Problem - Rewrite every item below, changing "screenshot" to "image" and keeping all else the same. Leave the pictures out.

Data provided -
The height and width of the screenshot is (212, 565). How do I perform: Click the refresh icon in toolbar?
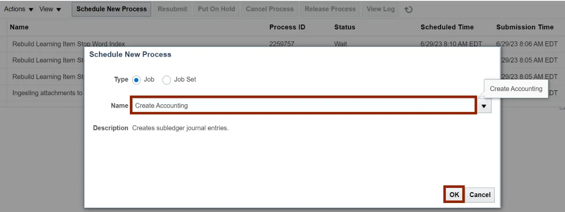coord(408,9)
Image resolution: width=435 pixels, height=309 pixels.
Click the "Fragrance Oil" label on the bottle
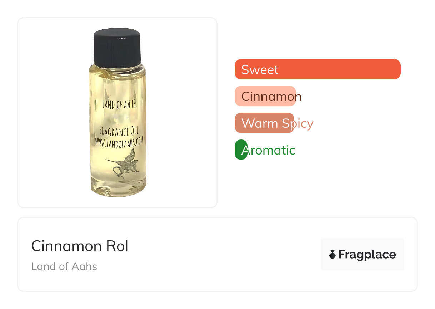tap(119, 132)
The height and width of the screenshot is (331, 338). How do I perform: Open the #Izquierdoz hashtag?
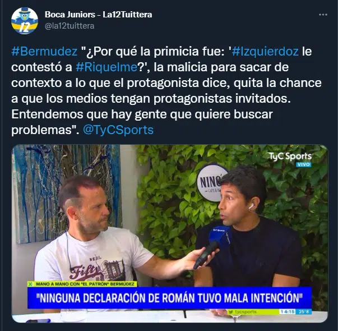point(265,52)
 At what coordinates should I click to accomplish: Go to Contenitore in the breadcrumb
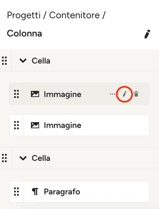click(x=74, y=15)
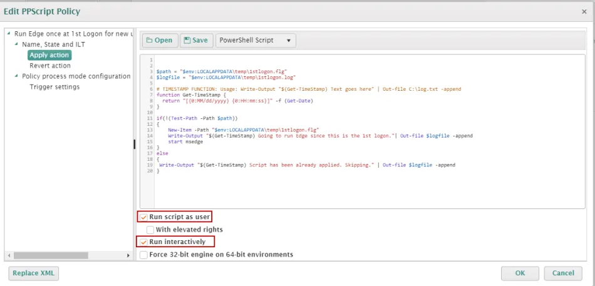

Result of the exercise -
The height and width of the image is (212, 565). How do I perform: Click the refresh icon in toolbar?
coord(408,9)
Image resolution: width=435 pixels, height=309 pixels.
Click the "Fragrance Oil" label on the bottle
tap(119, 132)
The height and width of the image is (331, 338). How do I perform: Open the #Izquierdoz hashtag?
point(265,52)
 At what coordinates should I click to accomplish: Go to Contenitore in the breadcrumb
click(x=74, y=15)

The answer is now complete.